La vida se construye con objetos amados. Desde la niñez hasta el final de los días, en cada etapa de la vida se atesora uno de esos frutos de nuestra devoción. En la temprana infancia se podría pensar que para pequeñas criaturas con apenas unos meses de vida y sin conocer siquiera la composición de la materia o el valor de las cosas, instintivamente pueden acoger como un tesoro el más simple biberón, chupete, juguete o pañal regalón. Estos descubrimientos van mutando conforme crecemos y lo que fue adoración máxima de una niña o niño, deja de serlo. En su lugar el tiempo va dando paso a otros esenciales. Ya no son dos o tres, ni tan simples, ni tan sencillas. Como adultos nos aseguramos de que sean muchas y a veces más de las que necesitamos. Creemos que teniendo mucho seremos más plenos, pero lo cierto es que lo verdadero viene con el entendimiento de que menos es más, porque cuando llenamos los espacios no podemos ver los objetos amados con claridad, esos que nos conectan con quiénes somos, de dónde venimos y cómo hemos llegado hasta aquí.

Carolina Gacitúa.

“Te toca”

Días y días de preparación, pareciera que el que entró hace un tiempo por la puerta de la barraca no hubiese sido yo. ¿Quién era yo hace 8 meses? ¿Y por qué estoy aquí siquiera?

-¡Atención, tomen sus mochilas y empaques!

¡Ah!
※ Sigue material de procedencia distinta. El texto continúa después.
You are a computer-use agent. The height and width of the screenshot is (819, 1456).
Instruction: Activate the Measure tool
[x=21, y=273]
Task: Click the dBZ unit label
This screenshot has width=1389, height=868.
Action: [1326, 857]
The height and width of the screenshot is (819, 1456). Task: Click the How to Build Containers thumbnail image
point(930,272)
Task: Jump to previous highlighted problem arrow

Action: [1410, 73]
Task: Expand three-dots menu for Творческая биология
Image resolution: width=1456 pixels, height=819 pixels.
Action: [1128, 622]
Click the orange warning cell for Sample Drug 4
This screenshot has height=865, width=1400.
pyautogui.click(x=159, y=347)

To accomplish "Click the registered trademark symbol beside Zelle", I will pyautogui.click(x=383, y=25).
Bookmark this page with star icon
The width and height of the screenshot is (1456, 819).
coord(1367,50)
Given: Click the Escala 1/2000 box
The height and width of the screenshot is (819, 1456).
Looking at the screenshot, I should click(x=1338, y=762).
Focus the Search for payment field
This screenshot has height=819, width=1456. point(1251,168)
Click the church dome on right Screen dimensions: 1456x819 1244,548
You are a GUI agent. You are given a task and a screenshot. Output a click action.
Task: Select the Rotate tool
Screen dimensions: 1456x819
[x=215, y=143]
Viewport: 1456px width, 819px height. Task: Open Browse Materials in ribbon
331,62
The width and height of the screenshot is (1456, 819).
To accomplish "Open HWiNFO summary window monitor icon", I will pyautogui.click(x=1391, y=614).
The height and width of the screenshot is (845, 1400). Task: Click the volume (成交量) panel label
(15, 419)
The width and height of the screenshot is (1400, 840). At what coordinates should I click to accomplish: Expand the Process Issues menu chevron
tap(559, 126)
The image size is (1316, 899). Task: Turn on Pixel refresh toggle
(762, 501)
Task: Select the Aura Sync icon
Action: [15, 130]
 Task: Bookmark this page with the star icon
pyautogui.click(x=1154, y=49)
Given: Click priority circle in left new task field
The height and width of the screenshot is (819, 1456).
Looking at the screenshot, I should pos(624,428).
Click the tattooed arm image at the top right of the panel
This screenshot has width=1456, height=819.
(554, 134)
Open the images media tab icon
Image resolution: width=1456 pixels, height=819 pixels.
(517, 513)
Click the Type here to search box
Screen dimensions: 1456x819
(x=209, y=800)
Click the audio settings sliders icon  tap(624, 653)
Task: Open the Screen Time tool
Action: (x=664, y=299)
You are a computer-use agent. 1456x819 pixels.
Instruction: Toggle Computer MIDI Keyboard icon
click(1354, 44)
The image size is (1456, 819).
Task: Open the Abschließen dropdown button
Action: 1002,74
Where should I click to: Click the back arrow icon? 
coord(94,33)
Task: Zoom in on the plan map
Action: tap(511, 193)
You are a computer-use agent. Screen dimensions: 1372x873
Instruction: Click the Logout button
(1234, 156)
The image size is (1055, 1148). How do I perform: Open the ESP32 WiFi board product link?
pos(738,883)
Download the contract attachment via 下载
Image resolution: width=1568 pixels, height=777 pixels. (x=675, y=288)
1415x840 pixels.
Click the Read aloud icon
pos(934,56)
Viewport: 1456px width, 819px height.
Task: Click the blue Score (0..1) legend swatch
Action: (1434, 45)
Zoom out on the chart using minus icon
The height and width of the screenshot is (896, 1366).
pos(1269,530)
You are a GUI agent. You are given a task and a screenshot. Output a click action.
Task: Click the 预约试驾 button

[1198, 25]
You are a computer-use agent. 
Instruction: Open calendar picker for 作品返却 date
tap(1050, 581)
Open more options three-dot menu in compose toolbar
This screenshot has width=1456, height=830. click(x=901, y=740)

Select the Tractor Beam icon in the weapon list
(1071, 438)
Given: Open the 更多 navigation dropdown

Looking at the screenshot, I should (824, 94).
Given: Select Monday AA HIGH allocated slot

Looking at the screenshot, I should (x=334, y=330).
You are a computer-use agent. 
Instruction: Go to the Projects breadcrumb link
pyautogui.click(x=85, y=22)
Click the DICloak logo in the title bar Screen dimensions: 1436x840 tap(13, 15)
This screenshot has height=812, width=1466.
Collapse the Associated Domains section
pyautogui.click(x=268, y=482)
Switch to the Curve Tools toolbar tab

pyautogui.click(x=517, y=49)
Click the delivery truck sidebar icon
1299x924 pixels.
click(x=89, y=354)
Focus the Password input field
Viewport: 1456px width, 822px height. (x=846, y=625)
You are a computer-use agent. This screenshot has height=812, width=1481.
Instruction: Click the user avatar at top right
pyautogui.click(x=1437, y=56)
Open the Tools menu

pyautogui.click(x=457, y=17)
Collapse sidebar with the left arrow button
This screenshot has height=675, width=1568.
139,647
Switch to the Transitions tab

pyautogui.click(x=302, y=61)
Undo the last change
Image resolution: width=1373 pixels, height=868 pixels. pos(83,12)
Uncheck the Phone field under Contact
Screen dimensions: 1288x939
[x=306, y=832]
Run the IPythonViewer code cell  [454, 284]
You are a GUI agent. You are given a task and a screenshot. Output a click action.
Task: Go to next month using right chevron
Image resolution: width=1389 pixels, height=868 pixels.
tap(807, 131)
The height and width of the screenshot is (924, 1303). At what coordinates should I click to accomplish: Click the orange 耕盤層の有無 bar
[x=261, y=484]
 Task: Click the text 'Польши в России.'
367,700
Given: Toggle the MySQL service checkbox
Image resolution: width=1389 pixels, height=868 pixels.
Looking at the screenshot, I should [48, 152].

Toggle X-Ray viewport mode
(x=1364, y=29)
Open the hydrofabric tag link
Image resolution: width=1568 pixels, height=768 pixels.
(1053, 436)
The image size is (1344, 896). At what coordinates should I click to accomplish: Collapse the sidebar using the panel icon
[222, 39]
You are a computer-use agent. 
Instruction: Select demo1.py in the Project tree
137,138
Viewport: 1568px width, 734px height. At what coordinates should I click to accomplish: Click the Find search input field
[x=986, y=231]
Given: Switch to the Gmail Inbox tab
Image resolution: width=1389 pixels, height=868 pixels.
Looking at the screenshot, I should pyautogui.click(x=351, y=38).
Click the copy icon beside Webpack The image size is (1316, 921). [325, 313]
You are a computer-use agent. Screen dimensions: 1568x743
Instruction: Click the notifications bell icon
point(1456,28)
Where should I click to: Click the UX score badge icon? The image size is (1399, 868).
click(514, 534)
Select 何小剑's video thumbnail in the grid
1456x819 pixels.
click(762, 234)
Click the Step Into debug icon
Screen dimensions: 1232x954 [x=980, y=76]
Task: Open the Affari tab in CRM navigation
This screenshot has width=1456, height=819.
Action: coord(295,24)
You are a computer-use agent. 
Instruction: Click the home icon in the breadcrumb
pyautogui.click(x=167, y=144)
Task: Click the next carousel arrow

Ya me acuerdo. Ella, fue por ella que terminé metido aquí en esta aventura sin sentido…

-Hola

-Hola ¿Cómo te llamas?

- Mariela ¿y tú?

Su pelo ligeramente rizado, su sonrisa, el tono de su piel, todo en ella me embelesó. Pero ahora que no le he hablado ni la he visto en casi un año ¿estaré haciendo lo correcto?

-¡Alvares! A la fila, ¡Arancibia! A la fila, ¡Bustamante!.... En unos momentos me toca hacer la estupidez más estúpida que podría haber pasado por mi cabeza. ¿Tiene sentido subir a una lata voladora para saltar a más de 2000 metros de altura por no sé qué patriótico motivo? ¿Para qué se ha creado tanta tecnología si aún la base de l a guerra se funda en hombres de carne y hueso? Carne y hueso que claramente no resisten a una caída desde esa altura ¿y para qué sirve ser soldado?

-Miranda, ¡rápido! A la fila.

El motor ruge con fuerza. Mientras espero mi turno para subir, veo un arbusto que se mece suave a un lado de la pista y vuelvo a pensar en ella. ¿Se habrá enterado por algún lado que estoy metido en este intríngulis por acercarme un poco al ideal masculino que ella soñaba?, o eso es lo que creí escuchar:

- ¡Me encantan los marinos!... Dijo ese día. Fue entonces que decidí convertirme en un hombre y me presenté al cantón de reclutamiento, pero cuál fue mi estupor cuando desprevenido veo que el encargado ¡termina enrolándome en el cuerpo de paracaidismo!

- ¡Tapia, suba! Grita el capitán. Luego es mi turno y lo último que veo de soslayo es el arbusto que se mueve como el pelo de ella y partimos. Subimos rápido a la altura necesaria. No es un vuelo comercial. No voy siquiera en clase económica. Todo es ruido.